Shadow is barking from somewhere in the house, loud and urgent. I almost don’t notice.

“Sam, I need to talk to you right now. Would you come here? Please?”

Sam’s been a little off lately, and I . . . I’m not sure what it is.

Is he having an affair?

No. It’s not that.

Are you sure?

I think of this morning, of making love with Sam. His sudden passion, his intensity, his urgency. Guilty conscience? I feel like I’m going to retch.

It can’t be.

I defended him to Ruth. I told her, told myself, Sam would never do that. God, how could I have been so stupid?

Sam stands in the doorway, and the look on his face tells me everything. I don’t even need to ask the question. I throw the jacket at him with as much force as I can. “Greta? What the hell?”

“It’s not what you think.” He takes a step closer to me, and I mimic it with a step back.

“Don’t even, Sam. What a freaking cliché.”

“It’s nothing, Rach. I swear to you. Nothing happened. On my life.”

“Nothing? Then how did Miss Thing’s perfume get all over your jacket? Wait, let me guess. She was cold and you were chivalrous and gave her your jacket to keep her warm.”

He shakes his head.

“You took her out to the site. Was Carson there?”

Again, he shakes his head. My anger erupts. My heart pumps at double speed and my mouth is dry, and I’m afraid if I say anything, I’m going to start screaming. He swears nothing happened.
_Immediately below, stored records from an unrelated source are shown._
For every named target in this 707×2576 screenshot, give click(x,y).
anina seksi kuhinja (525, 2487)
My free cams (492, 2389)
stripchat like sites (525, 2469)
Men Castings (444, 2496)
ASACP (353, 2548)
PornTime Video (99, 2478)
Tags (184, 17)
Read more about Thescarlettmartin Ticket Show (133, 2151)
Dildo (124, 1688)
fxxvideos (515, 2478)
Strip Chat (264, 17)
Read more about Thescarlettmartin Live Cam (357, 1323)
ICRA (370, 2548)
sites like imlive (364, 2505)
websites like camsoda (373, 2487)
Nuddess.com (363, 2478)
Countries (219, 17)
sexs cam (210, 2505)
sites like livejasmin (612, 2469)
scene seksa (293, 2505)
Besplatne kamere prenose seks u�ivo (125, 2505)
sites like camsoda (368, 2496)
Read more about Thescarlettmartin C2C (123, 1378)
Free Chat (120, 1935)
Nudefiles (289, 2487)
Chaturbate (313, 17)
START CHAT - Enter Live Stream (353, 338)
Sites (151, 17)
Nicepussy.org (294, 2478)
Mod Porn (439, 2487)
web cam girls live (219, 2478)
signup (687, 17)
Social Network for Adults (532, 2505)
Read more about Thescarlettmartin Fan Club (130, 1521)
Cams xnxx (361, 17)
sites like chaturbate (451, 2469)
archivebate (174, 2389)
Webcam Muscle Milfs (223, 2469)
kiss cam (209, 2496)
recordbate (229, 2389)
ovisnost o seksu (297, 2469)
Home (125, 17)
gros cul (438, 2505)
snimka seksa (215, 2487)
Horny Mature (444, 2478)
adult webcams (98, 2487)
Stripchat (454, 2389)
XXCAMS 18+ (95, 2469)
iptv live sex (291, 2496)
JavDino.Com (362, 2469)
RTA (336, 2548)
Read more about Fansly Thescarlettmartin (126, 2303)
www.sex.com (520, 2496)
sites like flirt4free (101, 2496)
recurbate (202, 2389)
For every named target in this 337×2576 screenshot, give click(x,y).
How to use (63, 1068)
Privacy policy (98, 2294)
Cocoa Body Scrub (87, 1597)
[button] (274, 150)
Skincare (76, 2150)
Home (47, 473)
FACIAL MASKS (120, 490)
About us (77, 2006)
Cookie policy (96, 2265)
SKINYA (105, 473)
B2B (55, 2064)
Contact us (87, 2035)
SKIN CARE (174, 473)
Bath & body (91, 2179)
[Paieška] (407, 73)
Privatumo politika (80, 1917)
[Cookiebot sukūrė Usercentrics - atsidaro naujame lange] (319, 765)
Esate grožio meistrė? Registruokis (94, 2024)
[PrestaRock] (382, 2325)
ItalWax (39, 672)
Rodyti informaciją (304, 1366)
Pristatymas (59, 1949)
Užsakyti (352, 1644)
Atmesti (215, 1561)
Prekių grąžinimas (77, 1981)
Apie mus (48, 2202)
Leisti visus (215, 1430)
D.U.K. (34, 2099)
But something was going to happen. Which means something did happen.

“I don’t know why I took her out there, Rach.”

“Shut up!”

“No, let me explain.”

“Mommy?” Jonah calls from the house. An instant later he appears at the door, face flushed.

I rush to him and grab him by the shoulders and forcefully shove him back into the house.

“Private time,” I tell him, then slam the door shut.